In the records, from their first line through the line containing "center [111, 686].", rename "GUI agent" to "desktop agent" and leave everything else unchanged. Return only those lines.

* * *

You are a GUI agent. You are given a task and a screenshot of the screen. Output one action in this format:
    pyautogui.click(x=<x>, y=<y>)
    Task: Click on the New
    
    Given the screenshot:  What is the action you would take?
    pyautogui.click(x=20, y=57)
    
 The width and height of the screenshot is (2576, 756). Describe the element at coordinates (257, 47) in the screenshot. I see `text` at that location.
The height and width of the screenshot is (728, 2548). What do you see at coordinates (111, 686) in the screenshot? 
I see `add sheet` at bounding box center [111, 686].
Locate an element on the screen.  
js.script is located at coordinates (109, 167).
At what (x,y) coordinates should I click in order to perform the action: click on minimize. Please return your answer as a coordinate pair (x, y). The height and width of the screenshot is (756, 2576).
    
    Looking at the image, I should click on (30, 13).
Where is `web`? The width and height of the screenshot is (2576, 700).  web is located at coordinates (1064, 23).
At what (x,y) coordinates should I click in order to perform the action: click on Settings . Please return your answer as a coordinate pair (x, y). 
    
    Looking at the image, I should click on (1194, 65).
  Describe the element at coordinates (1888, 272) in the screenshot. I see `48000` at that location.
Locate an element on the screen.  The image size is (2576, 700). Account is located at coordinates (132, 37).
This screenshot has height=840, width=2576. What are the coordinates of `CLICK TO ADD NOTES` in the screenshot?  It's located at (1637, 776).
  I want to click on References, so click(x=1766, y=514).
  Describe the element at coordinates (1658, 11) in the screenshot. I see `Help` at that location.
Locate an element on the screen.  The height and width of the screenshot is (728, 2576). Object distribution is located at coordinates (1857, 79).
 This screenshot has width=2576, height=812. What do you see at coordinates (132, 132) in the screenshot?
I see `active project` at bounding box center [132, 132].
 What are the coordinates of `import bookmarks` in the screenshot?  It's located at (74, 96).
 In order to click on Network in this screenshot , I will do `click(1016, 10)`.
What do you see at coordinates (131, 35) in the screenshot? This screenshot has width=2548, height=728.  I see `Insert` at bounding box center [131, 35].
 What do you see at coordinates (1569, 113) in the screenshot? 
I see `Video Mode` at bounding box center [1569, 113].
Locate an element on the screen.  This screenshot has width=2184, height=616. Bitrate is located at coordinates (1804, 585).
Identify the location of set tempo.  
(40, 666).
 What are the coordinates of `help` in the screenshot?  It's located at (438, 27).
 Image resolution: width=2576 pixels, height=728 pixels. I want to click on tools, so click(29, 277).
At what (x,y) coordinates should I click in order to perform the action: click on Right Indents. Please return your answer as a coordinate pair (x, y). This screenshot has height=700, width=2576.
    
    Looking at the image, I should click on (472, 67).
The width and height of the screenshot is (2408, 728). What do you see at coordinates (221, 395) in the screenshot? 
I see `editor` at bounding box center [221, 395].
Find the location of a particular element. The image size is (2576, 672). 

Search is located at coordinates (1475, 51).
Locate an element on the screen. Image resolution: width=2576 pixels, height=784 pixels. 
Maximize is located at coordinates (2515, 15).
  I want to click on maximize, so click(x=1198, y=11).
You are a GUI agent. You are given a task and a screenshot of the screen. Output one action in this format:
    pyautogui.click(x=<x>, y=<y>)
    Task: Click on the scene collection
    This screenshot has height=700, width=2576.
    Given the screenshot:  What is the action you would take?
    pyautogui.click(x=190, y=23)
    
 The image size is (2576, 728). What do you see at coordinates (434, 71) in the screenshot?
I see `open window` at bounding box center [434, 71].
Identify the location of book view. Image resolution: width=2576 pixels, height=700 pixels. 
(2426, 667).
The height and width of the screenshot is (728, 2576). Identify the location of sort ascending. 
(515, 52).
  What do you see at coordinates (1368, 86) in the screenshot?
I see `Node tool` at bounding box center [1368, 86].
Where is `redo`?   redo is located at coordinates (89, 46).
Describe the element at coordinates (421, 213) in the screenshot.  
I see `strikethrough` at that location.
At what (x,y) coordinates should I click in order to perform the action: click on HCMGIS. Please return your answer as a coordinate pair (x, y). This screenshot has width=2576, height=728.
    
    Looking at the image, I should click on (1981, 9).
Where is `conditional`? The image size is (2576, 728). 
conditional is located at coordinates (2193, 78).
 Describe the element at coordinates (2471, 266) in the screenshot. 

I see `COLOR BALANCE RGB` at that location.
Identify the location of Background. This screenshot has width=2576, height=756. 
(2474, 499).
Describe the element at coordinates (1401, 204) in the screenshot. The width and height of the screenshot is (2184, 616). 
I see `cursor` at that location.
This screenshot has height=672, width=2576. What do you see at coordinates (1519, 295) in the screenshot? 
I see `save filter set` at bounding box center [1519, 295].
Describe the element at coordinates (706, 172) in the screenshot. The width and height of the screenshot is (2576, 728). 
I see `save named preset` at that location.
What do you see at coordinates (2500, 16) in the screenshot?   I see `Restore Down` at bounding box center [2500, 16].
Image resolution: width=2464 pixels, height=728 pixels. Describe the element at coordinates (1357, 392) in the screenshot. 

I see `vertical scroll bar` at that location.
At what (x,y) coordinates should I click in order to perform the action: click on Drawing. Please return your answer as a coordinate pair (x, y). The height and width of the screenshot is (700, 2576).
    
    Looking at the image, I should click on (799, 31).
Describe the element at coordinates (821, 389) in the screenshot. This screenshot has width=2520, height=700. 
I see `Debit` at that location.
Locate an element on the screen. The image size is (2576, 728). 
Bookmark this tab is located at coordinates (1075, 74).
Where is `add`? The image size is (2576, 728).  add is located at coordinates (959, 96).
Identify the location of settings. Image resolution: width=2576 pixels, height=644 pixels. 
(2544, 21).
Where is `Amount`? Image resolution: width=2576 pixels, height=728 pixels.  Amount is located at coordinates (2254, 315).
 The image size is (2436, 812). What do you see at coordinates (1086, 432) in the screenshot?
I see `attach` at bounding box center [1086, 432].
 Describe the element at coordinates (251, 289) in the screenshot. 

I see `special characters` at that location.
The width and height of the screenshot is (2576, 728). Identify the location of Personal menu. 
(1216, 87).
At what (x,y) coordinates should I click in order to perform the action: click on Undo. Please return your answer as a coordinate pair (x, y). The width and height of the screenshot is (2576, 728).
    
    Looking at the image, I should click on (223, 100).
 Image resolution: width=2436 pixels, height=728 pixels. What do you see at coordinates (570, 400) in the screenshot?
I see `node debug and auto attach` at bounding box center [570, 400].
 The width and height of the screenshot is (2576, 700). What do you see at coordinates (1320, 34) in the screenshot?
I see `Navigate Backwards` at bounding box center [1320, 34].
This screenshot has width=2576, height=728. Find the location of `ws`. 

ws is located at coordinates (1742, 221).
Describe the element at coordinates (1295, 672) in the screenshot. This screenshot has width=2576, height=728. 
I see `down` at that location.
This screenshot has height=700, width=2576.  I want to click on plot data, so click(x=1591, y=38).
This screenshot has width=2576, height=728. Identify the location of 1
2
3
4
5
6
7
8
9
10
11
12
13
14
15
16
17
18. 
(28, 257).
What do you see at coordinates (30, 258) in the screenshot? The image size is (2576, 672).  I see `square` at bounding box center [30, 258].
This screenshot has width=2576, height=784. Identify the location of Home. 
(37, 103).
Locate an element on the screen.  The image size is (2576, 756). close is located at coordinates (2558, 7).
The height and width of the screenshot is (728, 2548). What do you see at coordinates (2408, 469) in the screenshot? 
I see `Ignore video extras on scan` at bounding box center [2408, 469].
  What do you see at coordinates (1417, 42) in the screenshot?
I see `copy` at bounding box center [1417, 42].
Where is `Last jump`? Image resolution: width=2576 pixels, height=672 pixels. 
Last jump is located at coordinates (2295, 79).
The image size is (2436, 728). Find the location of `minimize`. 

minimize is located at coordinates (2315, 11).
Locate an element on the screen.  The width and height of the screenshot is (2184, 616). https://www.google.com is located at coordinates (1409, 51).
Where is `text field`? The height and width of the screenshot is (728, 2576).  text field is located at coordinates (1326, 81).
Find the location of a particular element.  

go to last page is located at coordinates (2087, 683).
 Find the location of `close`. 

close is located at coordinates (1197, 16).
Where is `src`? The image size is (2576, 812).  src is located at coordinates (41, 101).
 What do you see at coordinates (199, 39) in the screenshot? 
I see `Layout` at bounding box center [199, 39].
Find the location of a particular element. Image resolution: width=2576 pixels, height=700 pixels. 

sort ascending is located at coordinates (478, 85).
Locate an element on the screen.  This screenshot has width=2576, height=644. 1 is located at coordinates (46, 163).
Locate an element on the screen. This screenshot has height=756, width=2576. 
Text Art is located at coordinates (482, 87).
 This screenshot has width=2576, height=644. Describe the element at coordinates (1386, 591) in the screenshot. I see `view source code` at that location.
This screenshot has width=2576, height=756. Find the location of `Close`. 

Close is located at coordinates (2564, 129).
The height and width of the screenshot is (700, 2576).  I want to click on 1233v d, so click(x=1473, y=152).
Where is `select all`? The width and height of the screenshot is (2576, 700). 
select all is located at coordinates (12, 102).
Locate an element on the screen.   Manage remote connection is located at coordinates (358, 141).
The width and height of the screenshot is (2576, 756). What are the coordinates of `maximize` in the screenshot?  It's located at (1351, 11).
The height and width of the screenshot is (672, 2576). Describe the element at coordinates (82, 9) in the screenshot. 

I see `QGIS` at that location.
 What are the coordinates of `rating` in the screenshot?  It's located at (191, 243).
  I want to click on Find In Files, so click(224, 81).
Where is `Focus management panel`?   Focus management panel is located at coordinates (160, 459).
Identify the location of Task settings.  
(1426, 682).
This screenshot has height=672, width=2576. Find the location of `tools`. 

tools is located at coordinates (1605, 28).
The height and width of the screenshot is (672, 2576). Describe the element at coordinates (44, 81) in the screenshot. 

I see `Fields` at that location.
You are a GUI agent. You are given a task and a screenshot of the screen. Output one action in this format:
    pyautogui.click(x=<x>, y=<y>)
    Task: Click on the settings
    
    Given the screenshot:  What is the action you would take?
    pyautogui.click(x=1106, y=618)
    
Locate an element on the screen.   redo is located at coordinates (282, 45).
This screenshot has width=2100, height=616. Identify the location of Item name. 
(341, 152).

* * *

*Final answer*:
You are a desktop agent. You are given a task and a screenshot of the screen. Output one action in this format:
    pyautogui.click(x=<x>, y=<y>)
    Task: Click on the New
    
    Given the screenshot:  What is the action you would take?
    pyautogui.click(x=20, y=57)
    
 The width and height of the screenshot is (2576, 756). Describe the element at coordinates (257, 47) in the screenshot. I see `text` at that location.
The height and width of the screenshot is (728, 2548). What do you see at coordinates (111, 686) in the screenshot? 
I see `add sheet` at bounding box center [111, 686].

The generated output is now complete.